The method does not take into account the behaviour of different forms of soil N, which may cause different levels of environmental damage, depending on the way in which they enter the environment. For example, the associated environmental costs of ammonia emissions may substantially differ from those associated with nitrate run-off which contributes to eutrophication and groundwater pollution (Von Blottnitz et al. 2006). Such a divergence in costs implies that environmental costs are likely to vary between sites, depending on a number of site-specific factors, including the proximity of a field to rivers and aquifers, as well as site-specific soil N dynamics (Ryther and Dunstan 1971).

To accurately determine the costs of environmental damage, soil N dynamics need to be modelled to account for transfers in soil N (Bradbury et al. 1993). These transfers may include the amount of N being leached, being lost to volatilisation and being lost to run off. Unfortunately, the data required to build such a model are scarce in Australia, and were simply not available for the present study.

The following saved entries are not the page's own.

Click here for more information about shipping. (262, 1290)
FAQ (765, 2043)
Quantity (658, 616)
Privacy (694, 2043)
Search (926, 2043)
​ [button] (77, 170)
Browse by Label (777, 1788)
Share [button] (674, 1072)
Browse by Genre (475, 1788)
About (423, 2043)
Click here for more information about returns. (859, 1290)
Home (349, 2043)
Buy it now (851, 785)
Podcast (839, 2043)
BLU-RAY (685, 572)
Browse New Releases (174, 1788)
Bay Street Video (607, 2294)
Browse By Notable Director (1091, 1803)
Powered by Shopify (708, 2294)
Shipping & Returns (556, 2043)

If a soil N model could be incorporated into the above analysis, the environmental damage costs could be more accurately estimated. This study also does not account for the effect of carry-over N from previous seasons.

This study used only examples of environmental damage caused by excess soil N, whereas phosphorus (P) application may also contribute to nutrient loading in the environment (Tomaso 1995; Iho and Laukkanen 2012). While movement of excess phosphorus from the soil is generally regarded as slower than nitrogen, it can be envisaged that including the cost of excess P (and other macro nutrients) in the environmental damage costs would increase the curvature of the pay-off, making them less flat, and further emphasising the significance of SSCM.

Conclusions

This study has sought to address the debate over the importance of achieving optimality in on-farm decision making about input use. A general approach to quantifying the flatness of pay-off functions in agriculture has been formulated, and applied to pay-off functions which accounted for the presence of spatial soil variation and environmental damage costs.

This study has found that the shape of pay-off functions may differ substantially when spatial heterogeneity in soil characteristics is considered. While functions calculated for a whole field may be relatively flat in general, this flatness can vary substantially when the field is partitioned into management classes. This study also found that flatness of pay-off functions could differ substantially when taking into account the environmental damage costs stemming from the sub-optimal input use. In some cases, flatness decreased by up to 75 % given marginal damage costs. Findings of such substantial differences associated with the inclusion of environmental damage costs suggests that achieving optimal input application in agriculture is more important than some would argue. This is particularly valid in the context of site-specific crop management, where optimal input application within management classes of heterogeneous fields is economically justified.